Your answer must match the entries below word for word.

○ ○ ○ ○ ○

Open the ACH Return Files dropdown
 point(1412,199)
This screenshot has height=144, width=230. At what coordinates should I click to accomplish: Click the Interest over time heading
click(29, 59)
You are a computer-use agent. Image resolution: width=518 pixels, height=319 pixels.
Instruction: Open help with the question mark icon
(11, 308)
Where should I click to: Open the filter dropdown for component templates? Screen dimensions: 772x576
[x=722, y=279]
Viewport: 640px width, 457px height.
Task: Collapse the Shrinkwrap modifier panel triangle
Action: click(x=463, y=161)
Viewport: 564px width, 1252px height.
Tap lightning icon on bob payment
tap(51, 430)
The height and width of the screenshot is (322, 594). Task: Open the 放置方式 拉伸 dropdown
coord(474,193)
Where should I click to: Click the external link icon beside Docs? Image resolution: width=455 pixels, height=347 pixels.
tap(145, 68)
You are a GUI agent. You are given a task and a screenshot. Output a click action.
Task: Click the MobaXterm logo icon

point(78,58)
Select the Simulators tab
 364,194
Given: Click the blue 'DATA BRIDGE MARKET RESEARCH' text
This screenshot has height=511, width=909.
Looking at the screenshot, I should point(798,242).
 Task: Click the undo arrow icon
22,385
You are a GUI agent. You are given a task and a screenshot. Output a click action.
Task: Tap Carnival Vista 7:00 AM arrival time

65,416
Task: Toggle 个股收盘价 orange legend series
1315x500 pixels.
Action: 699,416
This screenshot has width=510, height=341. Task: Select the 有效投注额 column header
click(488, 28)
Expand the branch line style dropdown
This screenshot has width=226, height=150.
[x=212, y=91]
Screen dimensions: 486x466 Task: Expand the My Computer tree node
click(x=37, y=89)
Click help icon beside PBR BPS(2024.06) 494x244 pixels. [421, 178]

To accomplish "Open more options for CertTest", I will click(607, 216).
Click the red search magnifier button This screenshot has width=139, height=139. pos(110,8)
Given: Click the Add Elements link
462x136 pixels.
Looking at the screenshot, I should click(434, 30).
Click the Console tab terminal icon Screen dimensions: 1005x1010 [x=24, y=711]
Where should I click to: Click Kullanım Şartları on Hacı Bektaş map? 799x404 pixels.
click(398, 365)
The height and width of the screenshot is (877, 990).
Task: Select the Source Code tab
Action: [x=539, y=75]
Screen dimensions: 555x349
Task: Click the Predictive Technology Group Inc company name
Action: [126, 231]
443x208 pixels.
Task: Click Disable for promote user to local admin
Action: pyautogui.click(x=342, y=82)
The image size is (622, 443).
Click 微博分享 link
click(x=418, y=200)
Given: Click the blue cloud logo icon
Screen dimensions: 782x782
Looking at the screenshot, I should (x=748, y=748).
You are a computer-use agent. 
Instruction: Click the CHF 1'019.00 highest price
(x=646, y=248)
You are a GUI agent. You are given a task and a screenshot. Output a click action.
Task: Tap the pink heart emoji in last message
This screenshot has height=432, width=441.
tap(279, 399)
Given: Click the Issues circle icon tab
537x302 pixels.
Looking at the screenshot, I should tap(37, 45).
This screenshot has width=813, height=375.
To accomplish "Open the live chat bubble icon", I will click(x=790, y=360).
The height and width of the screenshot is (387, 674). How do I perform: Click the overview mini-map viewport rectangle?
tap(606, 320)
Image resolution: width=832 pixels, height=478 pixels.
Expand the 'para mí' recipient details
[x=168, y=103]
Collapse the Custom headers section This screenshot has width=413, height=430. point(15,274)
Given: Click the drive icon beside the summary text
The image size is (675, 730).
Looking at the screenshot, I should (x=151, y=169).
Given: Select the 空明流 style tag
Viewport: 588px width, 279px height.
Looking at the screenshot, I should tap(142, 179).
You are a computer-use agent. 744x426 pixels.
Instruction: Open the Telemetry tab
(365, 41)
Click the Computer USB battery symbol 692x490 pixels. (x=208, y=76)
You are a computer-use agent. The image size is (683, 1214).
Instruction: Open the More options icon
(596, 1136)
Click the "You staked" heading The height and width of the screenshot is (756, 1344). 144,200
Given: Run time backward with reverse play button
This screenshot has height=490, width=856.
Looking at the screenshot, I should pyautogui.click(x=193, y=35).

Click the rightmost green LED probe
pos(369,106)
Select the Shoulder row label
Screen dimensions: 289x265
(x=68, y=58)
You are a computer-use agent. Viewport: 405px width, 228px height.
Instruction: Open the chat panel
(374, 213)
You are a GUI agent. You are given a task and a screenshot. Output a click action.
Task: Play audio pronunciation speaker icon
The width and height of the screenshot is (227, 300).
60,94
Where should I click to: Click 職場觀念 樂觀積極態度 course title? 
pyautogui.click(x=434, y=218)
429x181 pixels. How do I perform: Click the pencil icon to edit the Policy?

○ ○ ○ ○ ○

Solved problem:
Open the ACH Return Files dropdown
 point(1412,199)
This screenshot has height=144, width=230. At what coordinates should I click to accomplish: Click the Interest over time heading
click(29, 59)
You are a computer-use agent. Image resolution: width=518 pixels, height=319 pixels.
Instruction: Open help with the question mark icon
(11, 308)
Where should I click to: Open the filter dropdown for component templates? Screen dimensions: 772x576
[x=722, y=279]
Viewport: 640px width, 457px height.
Task: Collapse the Shrinkwrap modifier panel triangle
Action: click(x=463, y=161)
Viewport: 564px width, 1252px height.
Tap lightning icon on bob payment
tap(51, 430)
The height and width of the screenshot is (322, 594). Task: Open the 放置方式 拉伸 dropdown
coord(474,193)
Where should I click to: Click the external link icon beside Docs? Image resolution: width=455 pixels, height=347 pixels.
tap(145, 68)
You are a GUI agent. You are given a task and a screenshot. Output a click action.
Task: Click the MobaXterm logo icon

point(78,58)
Select the Simulators tab
 364,194
Given: Click the blue 'DATA BRIDGE MARKET RESEARCH' text
This screenshot has height=511, width=909.
Looking at the screenshot, I should point(798,242).
 Task: Click the undo arrow icon
22,385
You are a GUI agent. You are given a task and a screenshot. Output a click action.
Task: Tap Carnival Vista 7:00 AM arrival time

65,416
Task: Toggle 个股收盘价 orange legend series
1315x500 pixels.
Action: 699,416
This screenshot has width=510, height=341. Task: Select the 有效投注额 column header
click(488, 28)
Expand the branch line style dropdown
This screenshot has width=226, height=150.
[x=212, y=91]
Screen dimensions: 486x466 Task: Expand the My Computer tree node
click(x=37, y=89)
Click help icon beside PBR BPS(2024.06) 494x244 pixels. [421, 178]

To accomplish "Open more options for CertTest", I will click(607, 216).
Click the red search magnifier button This screenshot has width=139, height=139. pos(110,8)
Given: Click the Add Elements link
462x136 pixels.
Looking at the screenshot, I should click(434, 30).
Click the Console tab terminal icon Screen dimensions: 1005x1010 [x=24, y=711]
Where should I click to: Click Kullanım Şartları on Hacı Bektaş map? 799x404 pixels.
click(398, 365)
The height and width of the screenshot is (877, 990).
Task: Select the Source Code tab
Action: [x=539, y=75]
Screen dimensions: 555x349
Task: Click the Predictive Technology Group Inc company name
Action: [126, 231]
443x208 pixels.
Task: Click Disable for promote user to local admin
Action: pyautogui.click(x=342, y=82)
The image size is (622, 443).
Click 微博分享 link
click(x=418, y=200)
Given: Click the blue cloud logo icon
Screen dimensions: 782x782
Looking at the screenshot, I should (x=748, y=748).
You are a computer-use agent. 
Instruction: Click the CHF 1'019.00 highest price
(x=646, y=248)
You are a GUI agent. You are given a task and a screenshot. Output a click action.
Task: Tap the pink heart emoji in last message
This screenshot has height=432, width=441.
tap(279, 399)
Given: Click the Issues circle icon tab
537x302 pixels.
Looking at the screenshot, I should tap(37, 45).
This screenshot has width=813, height=375.
To accomplish "Open the live chat bubble icon", I will click(x=790, y=360).
The height and width of the screenshot is (387, 674). How do I perform: Click the overview mini-map viewport rectangle?
tap(606, 320)
Image resolution: width=832 pixels, height=478 pixels.
Expand the 'para mí' recipient details
[x=168, y=103]
Collapse the Custom headers section This screenshot has width=413, height=430. point(15,274)
Given: Click the drive icon beside the summary text
The image size is (675, 730).
Looking at the screenshot, I should (x=151, y=169).
Given: Select the 空明流 style tag
Viewport: 588px width, 279px height.
Looking at the screenshot, I should tap(142, 179).
You are a computer-use agent. 744x426 pixels.
Instruction: Open the Telemetry tab
(365, 41)
Click the Computer USB battery symbol 692x490 pixels. (x=208, y=76)
You are a computer-use agent. The image size is (683, 1214).
Instruction: Open the More options icon
(596, 1136)
Click the "You staked" heading The height and width of the screenshot is (756, 1344). 144,200
Given: Run time backward with reverse play button
This screenshot has height=490, width=856.
Looking at the screenshot, I should pyautogui.click(x=193, y=35).

Click the rightmost green LED probe
pos(369,106)
Select the Shoulder row label
Screen dimensions: 289x265
(x=68, y=58)
You are a computer-use agent. Viewport: 405px width, 228px height.
Instruction: Open the chat panel
(374, 213)
You are a GUI agent. You are given a task and a screenshot. Output a click action.
Task: Play audio pronunciation speaker icon
The width and height of the screenshot is (227, 300).
60,94
Where should I click to: Click 職場觀念 樂觀積極態度 course title? 
pyautogui.click(x=434, y=218)
429x181 pixels. How do I perform: Click the pencil icon to edit the Policy?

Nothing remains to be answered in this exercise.